# Its time to get our Cv's out there...



## chellebubbles (Aug 21, 2010)

Can anyone recommend any recruitment agencies, newspapers, websites etc etc?

The fella and I both work in marketing, myself in food retail and him in bathroom and kitchen buying/distribution. 

Many Thanks

Michelle


----------



## Warold (May 30, 2011)

chellebubbles said:


> Can anyone recommend any recruitment agencies, newspapers, websites etc etc?
> 
> The fella and I both work in marketing, myself in food retail and him in bathroom and kitchen buying/distribution.
> 
> ...



seek . co. nz
trademe .co .nz

These are the main 2 websites for job searching in NZ


----------



## anski (Aug 17, 2008)

chellebubbles said:


> Can anyone recommend any recruitment agencies, newspapers, websites etc etc?
> 
> The fella and I both work in marketing, myself in food retail and him in bathroom and kitchen buying/distribution.
> 
> ...



Michelle,

Why not submit your CV's direct, you might be surprised at the response


New Zealand Food Companies NZ 1

Do a Google search for companies in NZ after-all what have you got to loose other than your time?

My former employer always considered job seekers who took the initiative to apply personally.

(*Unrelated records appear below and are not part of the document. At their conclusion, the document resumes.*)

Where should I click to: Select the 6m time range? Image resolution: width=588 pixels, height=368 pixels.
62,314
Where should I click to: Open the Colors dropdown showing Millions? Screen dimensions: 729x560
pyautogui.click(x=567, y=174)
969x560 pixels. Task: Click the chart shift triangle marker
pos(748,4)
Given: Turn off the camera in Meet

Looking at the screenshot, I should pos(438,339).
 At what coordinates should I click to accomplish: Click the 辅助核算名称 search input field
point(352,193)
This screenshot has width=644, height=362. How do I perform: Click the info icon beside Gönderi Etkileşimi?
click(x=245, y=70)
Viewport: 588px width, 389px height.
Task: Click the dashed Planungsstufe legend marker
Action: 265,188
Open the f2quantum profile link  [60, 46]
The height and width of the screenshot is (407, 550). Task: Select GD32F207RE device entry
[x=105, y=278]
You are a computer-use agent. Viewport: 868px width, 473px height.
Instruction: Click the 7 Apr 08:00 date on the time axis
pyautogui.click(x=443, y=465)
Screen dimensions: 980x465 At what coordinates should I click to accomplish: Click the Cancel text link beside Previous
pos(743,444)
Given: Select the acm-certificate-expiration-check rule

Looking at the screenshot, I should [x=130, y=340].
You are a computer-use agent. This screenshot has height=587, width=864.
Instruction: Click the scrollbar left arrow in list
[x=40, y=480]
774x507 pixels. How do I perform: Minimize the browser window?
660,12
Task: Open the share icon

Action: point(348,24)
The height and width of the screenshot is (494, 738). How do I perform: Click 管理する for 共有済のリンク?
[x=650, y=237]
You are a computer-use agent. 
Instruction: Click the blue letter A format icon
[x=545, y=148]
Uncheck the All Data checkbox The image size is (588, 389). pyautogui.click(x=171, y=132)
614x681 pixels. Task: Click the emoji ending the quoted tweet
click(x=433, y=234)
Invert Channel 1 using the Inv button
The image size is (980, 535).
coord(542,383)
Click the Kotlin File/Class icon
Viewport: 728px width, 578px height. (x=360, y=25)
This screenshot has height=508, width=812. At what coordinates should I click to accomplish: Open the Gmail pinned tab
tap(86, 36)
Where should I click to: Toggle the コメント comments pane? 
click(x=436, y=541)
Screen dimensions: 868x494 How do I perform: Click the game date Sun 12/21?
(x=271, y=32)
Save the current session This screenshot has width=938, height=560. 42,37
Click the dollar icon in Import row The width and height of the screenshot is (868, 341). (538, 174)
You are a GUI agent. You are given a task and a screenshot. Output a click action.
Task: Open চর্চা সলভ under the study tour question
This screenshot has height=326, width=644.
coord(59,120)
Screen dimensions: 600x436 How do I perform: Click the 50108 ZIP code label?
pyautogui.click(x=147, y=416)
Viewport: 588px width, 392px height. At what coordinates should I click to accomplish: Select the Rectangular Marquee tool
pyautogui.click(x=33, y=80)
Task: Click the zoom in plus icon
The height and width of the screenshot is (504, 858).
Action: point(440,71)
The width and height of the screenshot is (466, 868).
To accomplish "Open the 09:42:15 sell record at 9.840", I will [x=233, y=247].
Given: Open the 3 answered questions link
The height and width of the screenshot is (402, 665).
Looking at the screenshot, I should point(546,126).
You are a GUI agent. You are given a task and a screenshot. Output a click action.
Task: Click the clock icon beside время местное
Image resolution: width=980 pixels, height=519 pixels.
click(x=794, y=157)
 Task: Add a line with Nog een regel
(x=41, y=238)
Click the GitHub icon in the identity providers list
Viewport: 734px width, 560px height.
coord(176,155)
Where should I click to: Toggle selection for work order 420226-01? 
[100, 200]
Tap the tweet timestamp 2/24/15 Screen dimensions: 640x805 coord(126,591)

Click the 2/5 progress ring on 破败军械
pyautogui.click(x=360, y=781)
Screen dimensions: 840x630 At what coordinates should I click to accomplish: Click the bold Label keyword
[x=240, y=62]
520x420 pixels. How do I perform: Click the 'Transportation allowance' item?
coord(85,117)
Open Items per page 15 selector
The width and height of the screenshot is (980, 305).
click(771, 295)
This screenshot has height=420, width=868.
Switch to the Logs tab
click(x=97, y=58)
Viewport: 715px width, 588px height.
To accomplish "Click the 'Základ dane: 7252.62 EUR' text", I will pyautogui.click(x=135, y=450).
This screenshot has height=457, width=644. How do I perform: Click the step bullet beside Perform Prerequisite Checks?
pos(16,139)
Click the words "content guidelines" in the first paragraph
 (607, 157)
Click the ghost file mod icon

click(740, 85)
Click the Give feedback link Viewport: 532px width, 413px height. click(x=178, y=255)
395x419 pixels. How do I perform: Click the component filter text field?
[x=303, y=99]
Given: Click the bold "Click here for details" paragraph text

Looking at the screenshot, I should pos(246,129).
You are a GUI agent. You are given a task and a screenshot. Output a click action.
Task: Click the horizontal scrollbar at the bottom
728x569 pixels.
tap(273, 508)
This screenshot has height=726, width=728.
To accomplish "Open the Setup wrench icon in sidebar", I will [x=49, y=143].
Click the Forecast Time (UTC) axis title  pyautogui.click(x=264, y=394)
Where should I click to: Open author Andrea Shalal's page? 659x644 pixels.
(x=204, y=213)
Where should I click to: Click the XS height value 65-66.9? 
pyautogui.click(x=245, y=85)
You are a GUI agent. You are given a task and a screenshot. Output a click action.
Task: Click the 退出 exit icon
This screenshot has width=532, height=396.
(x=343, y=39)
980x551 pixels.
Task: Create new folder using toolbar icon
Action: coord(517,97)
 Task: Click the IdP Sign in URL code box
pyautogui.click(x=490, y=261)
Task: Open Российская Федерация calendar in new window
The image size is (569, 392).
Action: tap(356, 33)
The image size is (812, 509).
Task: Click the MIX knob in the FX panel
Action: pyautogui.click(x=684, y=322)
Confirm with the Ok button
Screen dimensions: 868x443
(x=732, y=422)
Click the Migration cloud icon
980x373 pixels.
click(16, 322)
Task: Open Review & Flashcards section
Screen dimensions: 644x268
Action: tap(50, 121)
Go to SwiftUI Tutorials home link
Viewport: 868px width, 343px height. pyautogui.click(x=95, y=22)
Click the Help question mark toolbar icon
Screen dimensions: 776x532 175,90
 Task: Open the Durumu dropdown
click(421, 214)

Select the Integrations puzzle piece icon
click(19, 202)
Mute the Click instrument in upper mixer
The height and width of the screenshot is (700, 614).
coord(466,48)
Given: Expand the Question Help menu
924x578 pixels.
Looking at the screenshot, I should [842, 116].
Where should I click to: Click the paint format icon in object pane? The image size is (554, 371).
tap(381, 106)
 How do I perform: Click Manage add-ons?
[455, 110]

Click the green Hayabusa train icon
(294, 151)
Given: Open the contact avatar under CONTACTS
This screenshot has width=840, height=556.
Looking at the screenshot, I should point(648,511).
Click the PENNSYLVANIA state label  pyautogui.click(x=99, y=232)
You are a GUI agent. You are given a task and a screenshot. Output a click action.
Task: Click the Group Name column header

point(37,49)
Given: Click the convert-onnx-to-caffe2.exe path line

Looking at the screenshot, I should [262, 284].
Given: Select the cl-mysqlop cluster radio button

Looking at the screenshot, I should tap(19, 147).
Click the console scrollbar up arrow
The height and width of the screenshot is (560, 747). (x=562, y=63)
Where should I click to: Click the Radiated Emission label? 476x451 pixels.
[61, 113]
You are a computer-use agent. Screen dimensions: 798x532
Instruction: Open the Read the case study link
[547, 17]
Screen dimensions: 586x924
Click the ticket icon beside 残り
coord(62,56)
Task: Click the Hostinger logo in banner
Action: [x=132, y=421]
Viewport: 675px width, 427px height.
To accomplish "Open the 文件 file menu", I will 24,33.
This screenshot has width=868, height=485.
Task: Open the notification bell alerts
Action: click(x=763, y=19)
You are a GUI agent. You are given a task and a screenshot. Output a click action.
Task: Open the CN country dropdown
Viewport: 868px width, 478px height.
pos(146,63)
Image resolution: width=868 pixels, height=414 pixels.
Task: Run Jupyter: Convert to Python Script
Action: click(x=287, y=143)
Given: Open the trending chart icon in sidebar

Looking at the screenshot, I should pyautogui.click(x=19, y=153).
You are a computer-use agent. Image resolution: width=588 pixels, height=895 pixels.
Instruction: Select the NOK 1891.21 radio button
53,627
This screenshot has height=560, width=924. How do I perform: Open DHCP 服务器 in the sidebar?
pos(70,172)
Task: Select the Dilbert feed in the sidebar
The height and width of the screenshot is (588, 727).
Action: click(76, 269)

Some recruitment agencies will not consider you unless you are already there & ready to be interviewed.


----------



## chellebubbles (Aug 21, 2010)

anski said:


> Michelle,
> 
> Why not submit your CV's direct, you might be surprised at the response
> 
> ...



Hi, thanks for replying. I shall defiantly do what your recommend and send my Cvs directly, i already sent a couple to big companies such as Heinz but they pretty much said that until we land they can't consider me, which is totally understandable. I do agree, there's nothing to lose by introducing myself and letting them know when we intend on landing  



Thanks again



Michelle


----------



## anski (Aug 17, 2008)

chellebubbles said:


> Hi, thanks for replying. I shall defiantly do what your recommend and send my Cvs directly, i already sent a couple to big companies such as Heinz but they pretty much said that until we land they can't consider me, which is totally understandable. I do agree, there's nothing to lose by introducing myself and letting them know when we intend on landing
> 
> 
> 
> ...


My pleasure Michelle. Good luck & don't forget to keep us posted or ask any other questions you have.

Anski


----------